Work task → A word-for-word copy is needed of the line containing "Task: Retweet the tweet with 2.7K retweets" and every line after it through the end of the records below, leaving out all pictures.

Saved data entries:

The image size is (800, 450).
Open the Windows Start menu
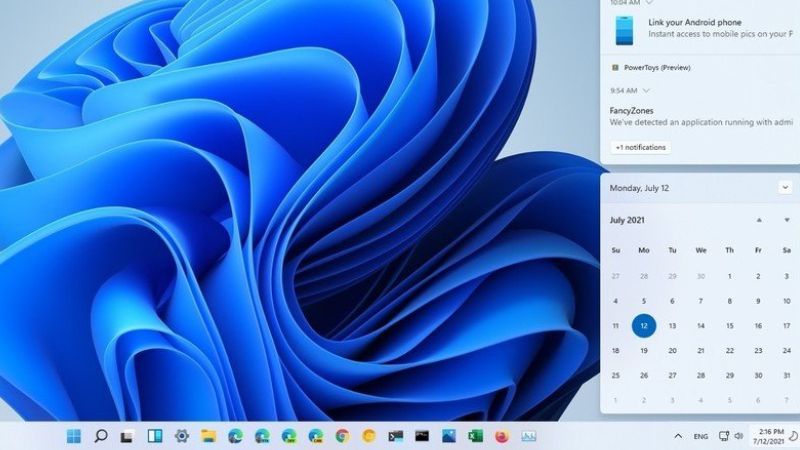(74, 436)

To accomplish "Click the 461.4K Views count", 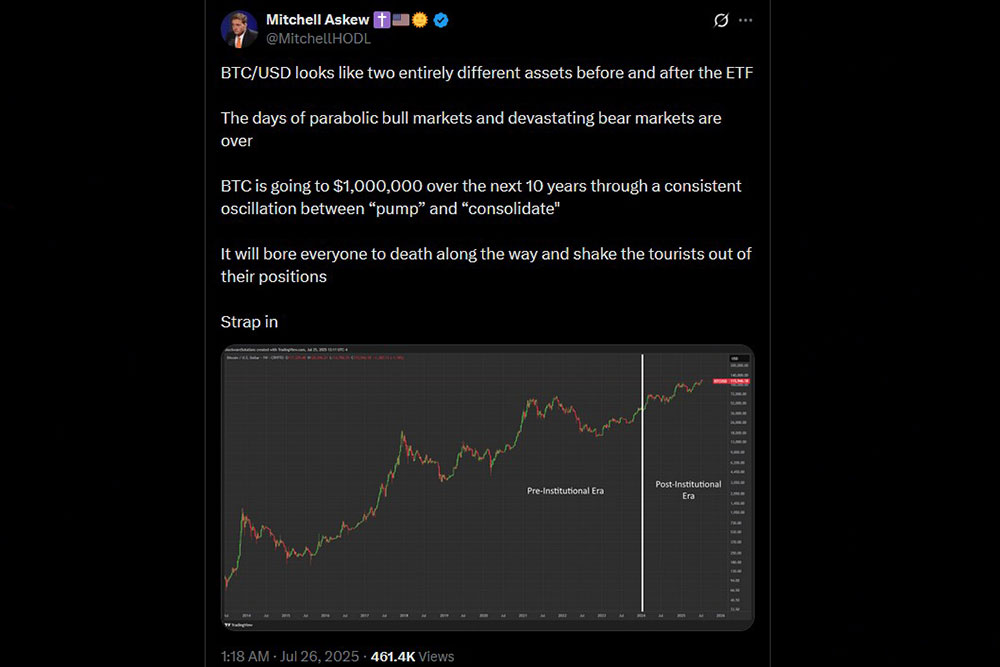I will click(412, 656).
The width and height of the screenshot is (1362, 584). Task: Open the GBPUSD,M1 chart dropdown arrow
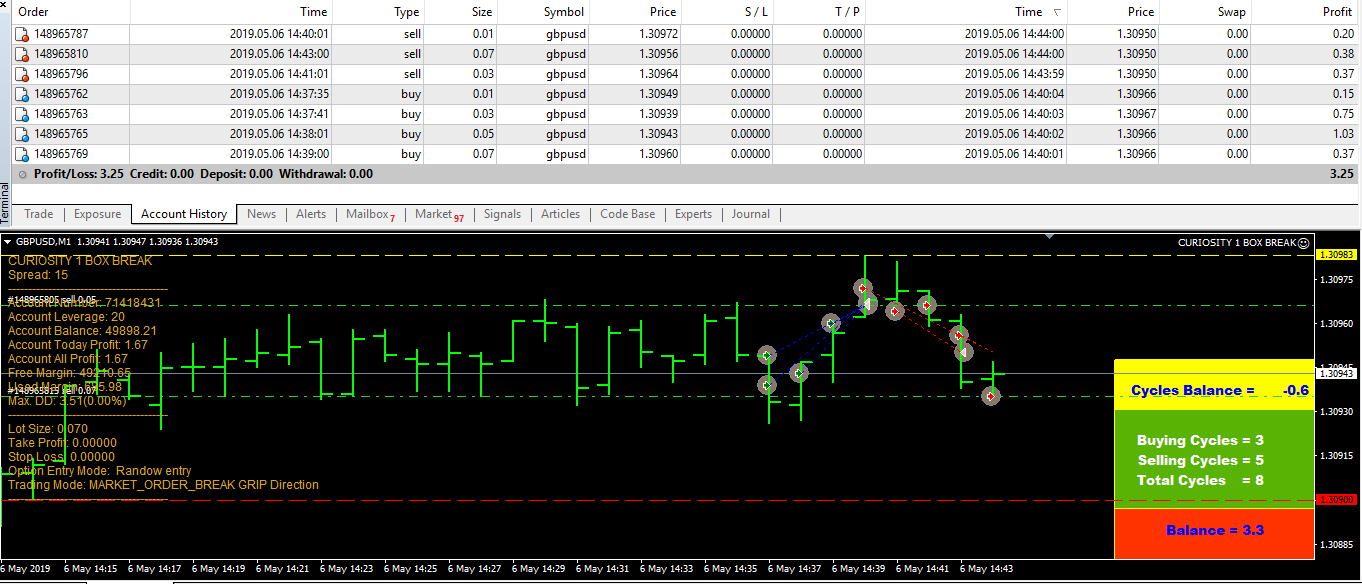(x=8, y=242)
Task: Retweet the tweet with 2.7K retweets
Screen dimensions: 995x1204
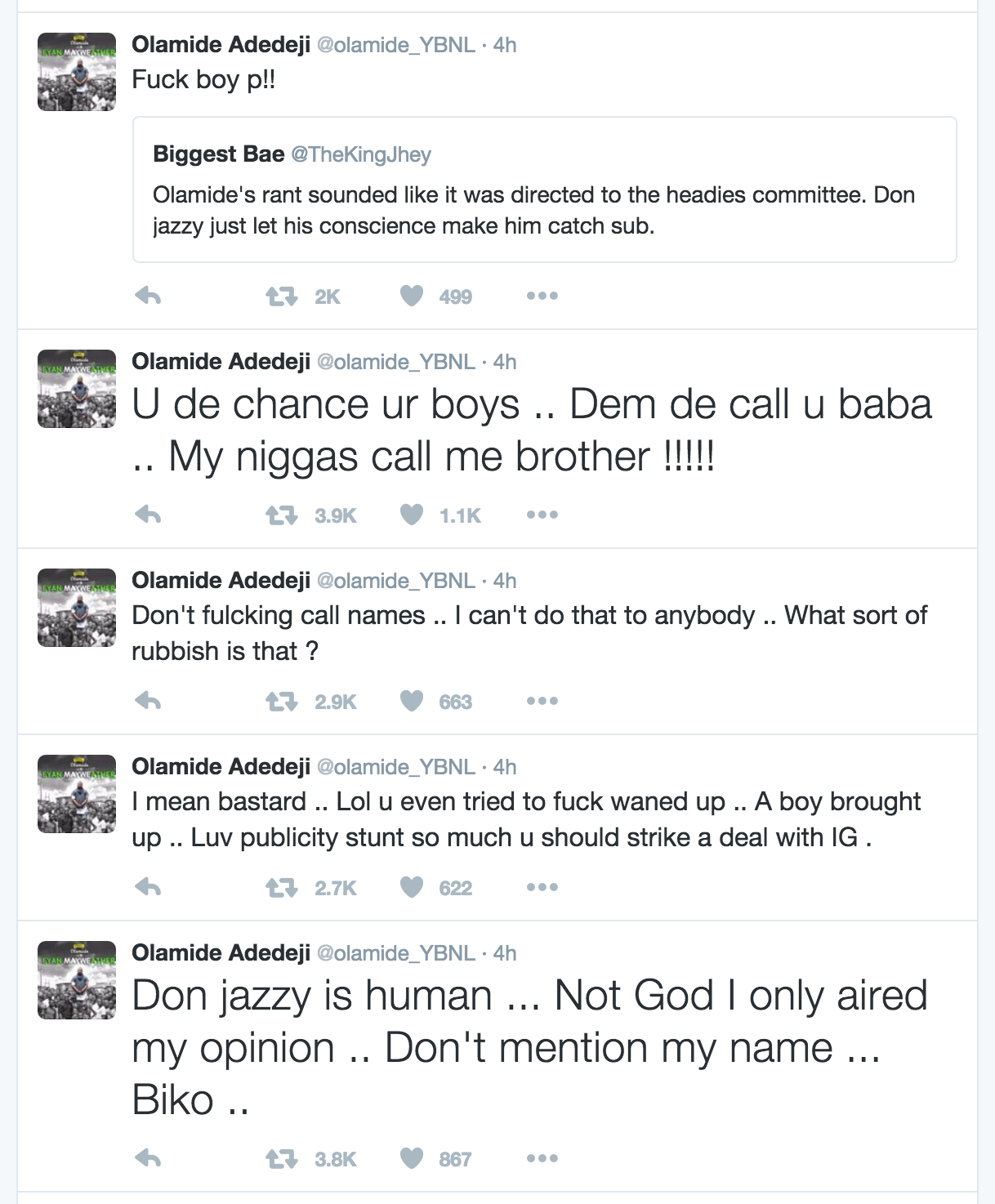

Output of the exercise →
Task: Retweet the tweet with 2.7K retweets
Screen dimensions: 995x1204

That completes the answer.